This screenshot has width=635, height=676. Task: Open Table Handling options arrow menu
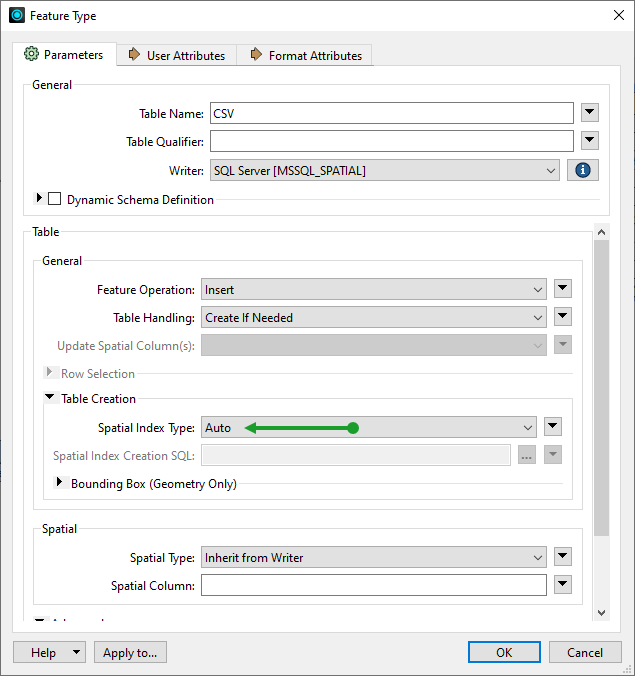562,317
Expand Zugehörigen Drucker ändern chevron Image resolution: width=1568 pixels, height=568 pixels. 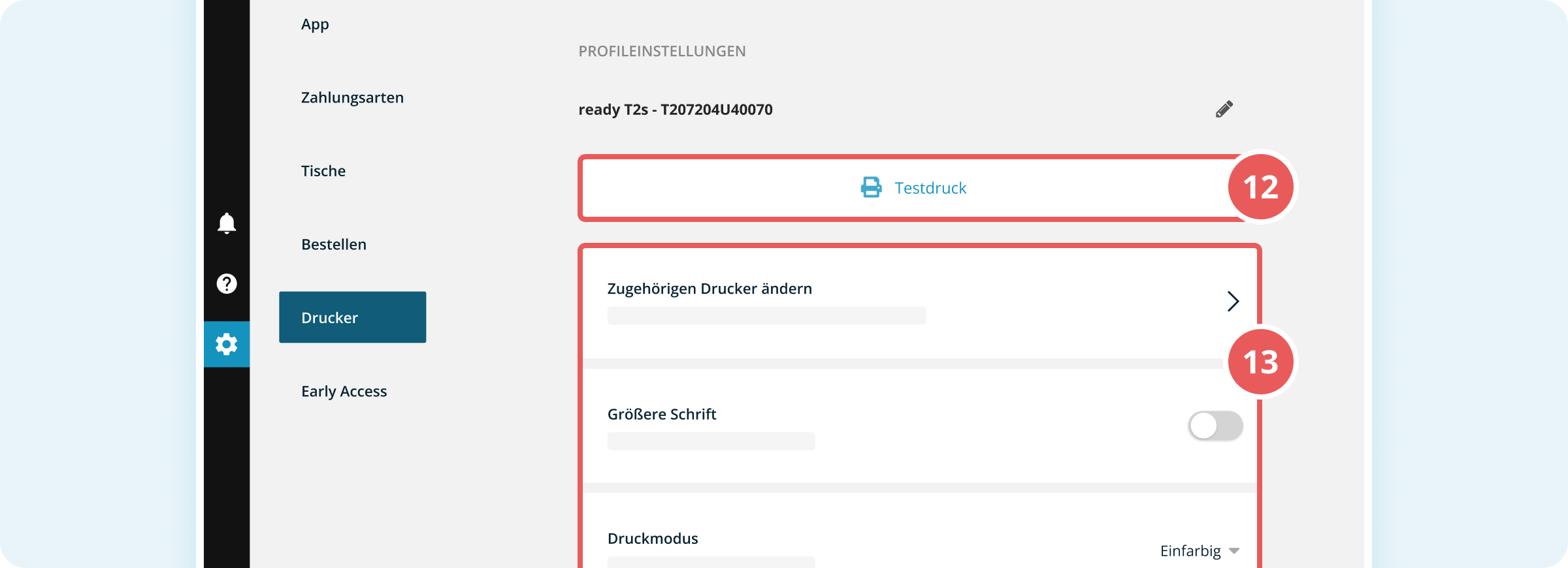(1233, 301)
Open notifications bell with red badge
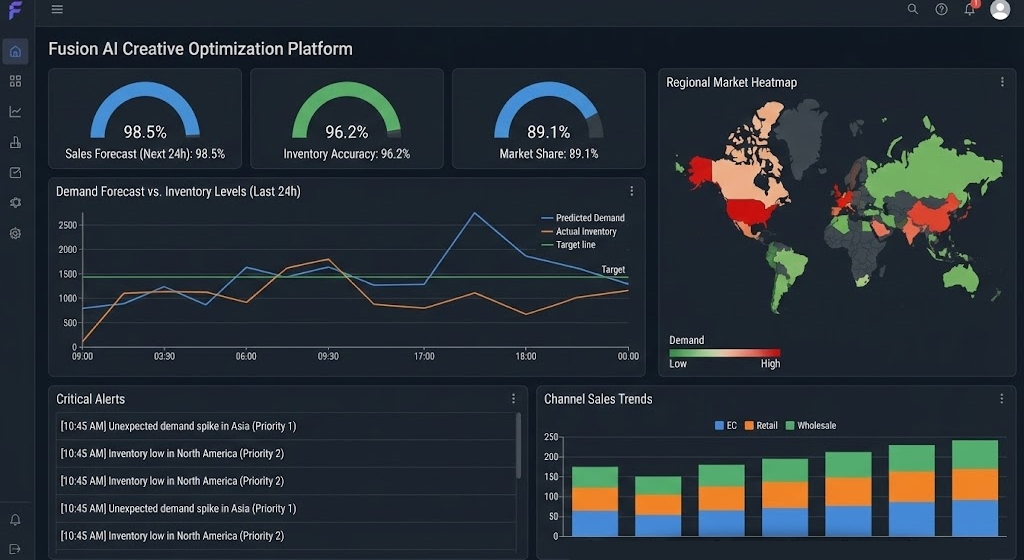Image resolution: width=1024 pixels, height=560 pixels. click(970, 9)

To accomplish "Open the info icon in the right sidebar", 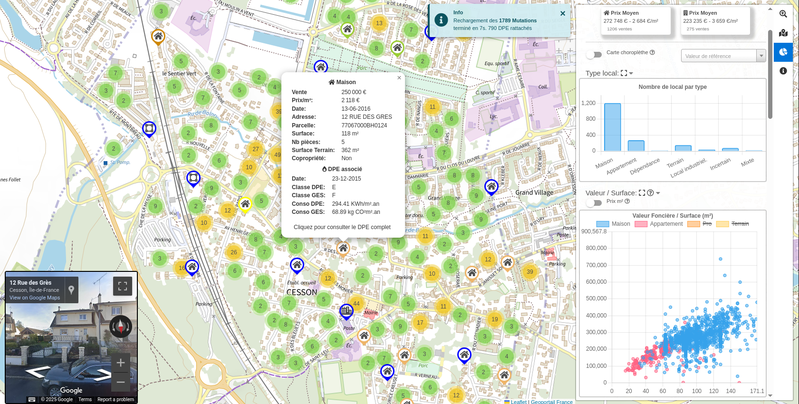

···

• **Aim of the task**
Once you find the line that contains "Open notifications bell with red badge", reproduce it and every line after it through the end of the entries above, exactly as written, with no pictures.

• **Completed task**
Open notifications bell with red badge
Image resolution: width=1024 pixels, height=560 pixels. click(970, 9)

To accomplish "Open the info icon in the right sidebar", 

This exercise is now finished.